Hospital reps are telling the outlet that the stunning year-over-year increase is due to increasing prices. This is not remotely true. Take Keytruda, the #1 340B drug. It saw two price hikes of 2% last year. That doesn’t get you to a 24% increase. Ditto Biktarvy, the #2 drug, which was at a 5.9% increase for the year. (That’s at list price. I assume any net price increase was much thinner.)

There was also some hand-waving from the 340B community about inpatient versus outpatient spending, but that’s not a trend that’s specific to 340B, and we’re not seeing Medicaid budgets or Medicare spend (for example) getting blown up in the same way. 

The reality is that, yes, use of targeted oncology meds is growing quickly everywhere. But that doesn’t take away from the fundamental fact that 340B revenues are growing. And it doesn’t make the question of where those dollars are going go away. 

Talk about phony “exploding” drug prices is a pretty good tell: 340B hospitals have zero interest in talking through what’s actually going down. 

***

Jake Auchincloss, a member of Congress from Massachusetts, posted a poll on LinkedIn yesterday asking for perspective on what was going to finally solve the 340B issue. You should go vote in that poll. (You should go vote for president, too, but that’s another conversation.)

The objectively right answer to Auchincloss’ poll is that Congress is the vector by which all of this gets solved. But I don’t have a lot of faith that Congress is sufficiently motivated to do hard, wonky work that is going to involve kneecapping the politically powerful hospital lobby. 

My take is that greater public understanding -- which is code for “media attention” -- is a precondition for congressional action. This is not a short-term proposition. The HRSA number has received exactly one piece of meaningful coverage (props to Ed Silverman at STAT), despite being dramatic and somewhat easy to put in context. 

But I’m old enough to remember 2016, when the idea that mysterious entities called PBMs were at the root of the EpiPen pricing controversy was too radical for people to grasp. Now, eight years later, there’s broad understanding of the role of PBMs. 

I hope that it doesn’t take a decade for people to grasp 340B, but that’s probably how we need to think about things. The second best time to plant a tree is today.

***

I’m so deep in 340B that I’m seeing echoes in things that are not remotely 340B-ish. 

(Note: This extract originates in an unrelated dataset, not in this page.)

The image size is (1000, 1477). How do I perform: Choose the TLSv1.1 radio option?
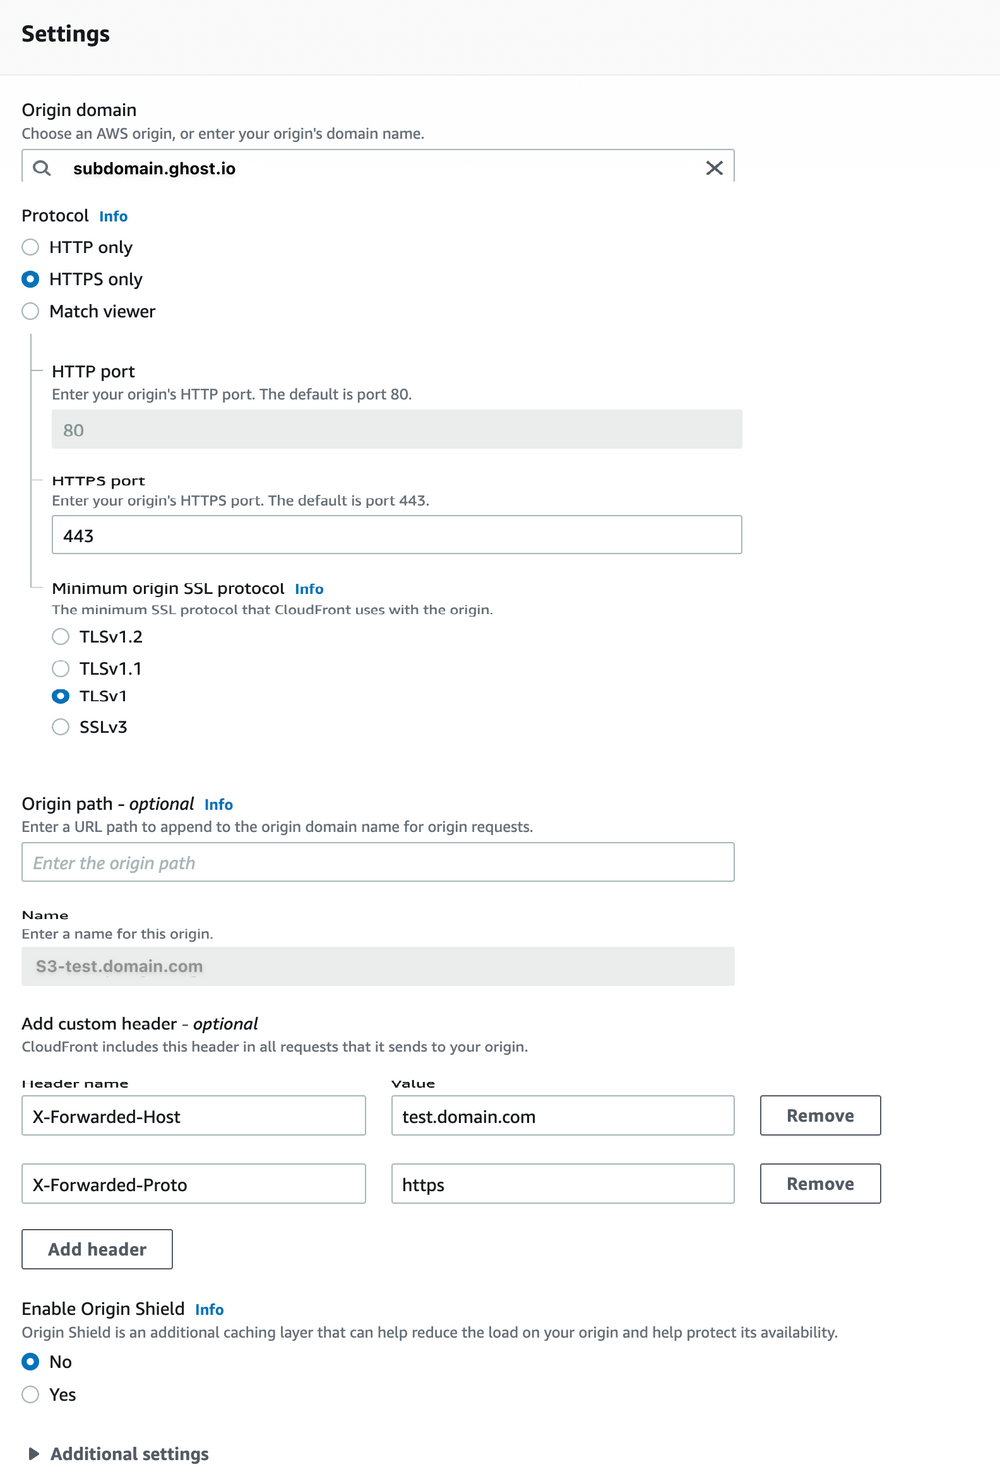click(61, 668)
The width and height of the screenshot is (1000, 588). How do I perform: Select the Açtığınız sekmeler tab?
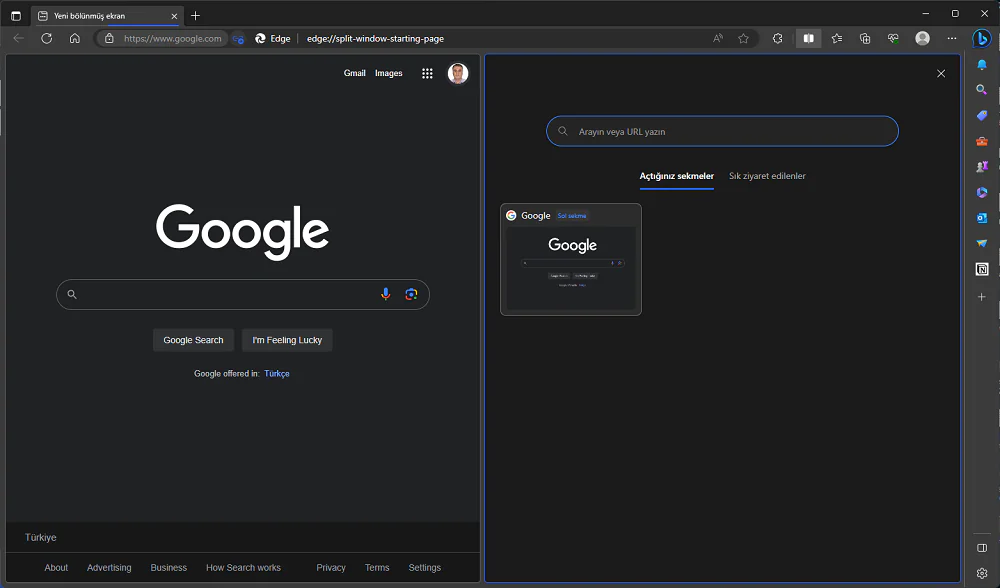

Take KFF’s annual survey of state Medicaid directors which is, as tradition, fairly grim. Despite falling enrollment, about half of all states are worried about budgets next year, and Medicaid directors don’t have that many levers to pull to change the landscape. 

One way of taking pressure off of state Medicaid programs would be to look at 340B reforms, because 340B raises prices across the system in a way that boomerangs back to hurt Medicaid. This phenomenon is laid out well in this analysis by Health Capital Group

I don’t think that’s the silver bullet that will turn the tide around 340B, but I suspect that a growing awareness the 340B abuse is not a victimless crime only pushes us closer to a turning point.

quick turns
  • FDA chief Rob Califf doesn’t like the price of obesity drugs, per Endpoints. While I don’t doubt the sincerity of Califf’s feelings here, there’s a certain irony. Cost-effectiveness is a function of (duh) cost and effectiveness, raising an interesting question: is the FDA doing everything in its power to make sure that the “effectiveness” part of the equation is fully addressed? 

  • STAT’s take on possible health items that could emerge during the lame duck includes a mention of PBM reform. That’s not a surprise, but I’ll be curious to see how/when this really starts being a part of the talk track of any of the actual decision-makers. 

  • Lots of stats in this Managed Healthcare Executive piece on accumulators/maximizers/alternative funding programs from the AMCP Nexus meeting. The takeaway seems to be that employers plan on continuing to use those tools because of a perception that they deliver savings.